There are now four new electorates - Condamine, Buderim, Morayfield and Coomera and four new names - Dalrymple, Pine Rivers, Sunnybank and Mermaid Beach.
Both sides say the changes suit the other.
One Nation's only surviving MP Rosa Lee Long will challenge either Labor in Cook or the LNP in Dalrymple.
"I'll just have another look and finetune the whole thing," she said.
"I have been thinking about it over the last few months since this process started, but I will just finetune it now and make my intentions known probably in the next few weeks."
In Brisbane, Treasurer Andrew Fraser now lives 50 metres outside his electorate of Mt Coot-tha.
But LNP justice spokesman Stuart Copeland does not even have a seat with Cunningham abolished.
"I'll be sitting down with my family and looking at the options," he said.
Mr Copeland's LNP leader Lawrence Springborg wants to find him a seat somewhere, but the vacant Beaudesert is unlikely.

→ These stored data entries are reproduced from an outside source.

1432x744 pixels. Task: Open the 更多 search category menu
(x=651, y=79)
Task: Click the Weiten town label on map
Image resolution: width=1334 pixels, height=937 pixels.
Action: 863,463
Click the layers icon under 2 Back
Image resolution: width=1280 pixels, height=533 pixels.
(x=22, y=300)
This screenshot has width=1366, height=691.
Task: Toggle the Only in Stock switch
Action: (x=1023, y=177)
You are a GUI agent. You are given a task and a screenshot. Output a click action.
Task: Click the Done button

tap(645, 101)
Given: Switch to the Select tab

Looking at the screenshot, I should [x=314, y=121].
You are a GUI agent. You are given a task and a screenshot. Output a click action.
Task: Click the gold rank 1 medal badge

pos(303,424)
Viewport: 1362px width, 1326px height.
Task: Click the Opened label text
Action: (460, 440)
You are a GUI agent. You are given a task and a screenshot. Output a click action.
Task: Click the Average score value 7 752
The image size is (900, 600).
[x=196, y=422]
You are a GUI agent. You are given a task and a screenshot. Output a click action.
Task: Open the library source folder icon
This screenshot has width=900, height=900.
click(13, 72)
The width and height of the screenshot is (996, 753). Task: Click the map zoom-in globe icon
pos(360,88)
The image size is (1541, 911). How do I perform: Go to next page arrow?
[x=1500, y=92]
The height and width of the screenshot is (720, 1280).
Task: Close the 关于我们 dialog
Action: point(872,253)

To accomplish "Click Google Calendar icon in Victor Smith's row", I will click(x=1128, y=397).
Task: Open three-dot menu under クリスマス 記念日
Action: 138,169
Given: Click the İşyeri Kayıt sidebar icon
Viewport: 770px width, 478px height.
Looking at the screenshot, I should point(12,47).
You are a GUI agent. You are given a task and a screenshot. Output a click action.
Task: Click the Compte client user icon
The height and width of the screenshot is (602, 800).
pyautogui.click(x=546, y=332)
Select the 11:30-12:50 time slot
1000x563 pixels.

Mr Springborg wants Mr Copeland to move.
"What I need is to protect and ensure that all of my existing members of Parliament who haven't announced their retirement to date actually continue on," he said.
"There are any number of communities throughout Queensland who are crying out for candidates of the capability of Stuart Copeland."
Labor's Jim Pearce is retiring from another scrapped seat, Fitzroy, while the LNP's Ray Hopper will move from the abolished Darling Downs to the new Condamine.
The QEC changes include the border between Nanango and Condamine, which means a township in the Bunya Mountains is no longer split in two.
The Independent Member for Nanango, Dorothy Pratt, says changes made to her electorate to include whole towns make sense.
"A couple of the towns that have been split in two have now been put into the various electorates as a whole body," she said.
"I don't think it's beneficial to any town to be cut in two - there's always a quip going around that, 'oh you've got two members or three members going to represent you', but it doesn't work like that.
"So I think they should be really pleased and I think overall it's a good outcome for the Nanango electorate."
Ms Pratt says it means a lot more time on the road travelling but she is happy to take up the challenge.
"I will be endeavouring to put out a flyer to let people know how the boundaries have actually changed for them and that they will be in the Nanango electorate in the future," she said.
" That will happen between now and Christmas, I will try to get to everybody.
"If they want to talk to me at anytime I have an open line and I have an open door policy.